#### Consignes:
A – Répondez à ces questions d'après le texte sur la pointe courte à Sète :
(i) Quel poisson les pêcheurs prennent-ils sur les quais ?
(ii) Quel nom donne-t-on aux habitants de la pointe ?
(iii) Qu'est-ce qui décide, selon la fin du texte ?
B – Traduisez en anglais cette phrase du texte sur la pointe courte : « Mais c’est le courant qui décide. »
C – Recopiez à l'identique tout ce qui va de « Une animation sonore » jusqu'à « pied ferme ! » dans le texte sur la pointe courte.

#### Texte fourni:
####################

Une animation sonore sur la pointe courte à Sète qui me
rappelle celle des marchés. On s’interpelle d’un bord à l’autre des quais, au
fil des prises de daurades et des maladresses. Des hommes, des jeunes et des
vieux, des pros, des nouveaux, des familiers, venus dès l’aube s’installer sur
la pointe courte. Pas d’enfants, presque pas de
femmes, sauf au moment de l'apéro. Un monde d’hommes. Les « pointus », eux, habitants de la pointe, se sentent un peu envahis…
Tout résonne entre les ruelles étroites de la pointe et l’espace est restreint...
Mais c’est le courant qui décide. Si c’est la nuit que les daurades le remontent,
alors tout le monde est là aussi la nuit, de pied ferme !

####################

#### Informations fournies:
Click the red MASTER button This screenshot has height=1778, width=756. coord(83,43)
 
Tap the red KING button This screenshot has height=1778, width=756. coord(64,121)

####################

#### Réponses complètes:
A –
(i) Des daurades.
(ii) Les « pointus ».
(iii) Le courant.

B – But it is the current that decides.

C –
Une animation sonore sur la pointe courte à Sète qui me
rappelle celle des marchés. On s’interpelle d’un bord à l’autre des quais, au
fil des prises de daurades et des maladresses. Des hommes, des jeunes et des
vieux, des pros, des nouveaux, des familiers, venus dès l’aube s’installer sur
la pointe courte. Pas d’enfants, presque pas de
femmes, sauf au moment de l'apéro. Un monde d’hommes. Les « pointus », eux, habitants de la pointe, se sentent un peu envahis…
Tout résonne entre les ruelles étroites de la pointe et l’espace est restreint...
Mais c’est le courant qui décide. Si c’est la nuit que les daurades le remontent,
alors tout le monde est là aussi la nuit, de pied ferme !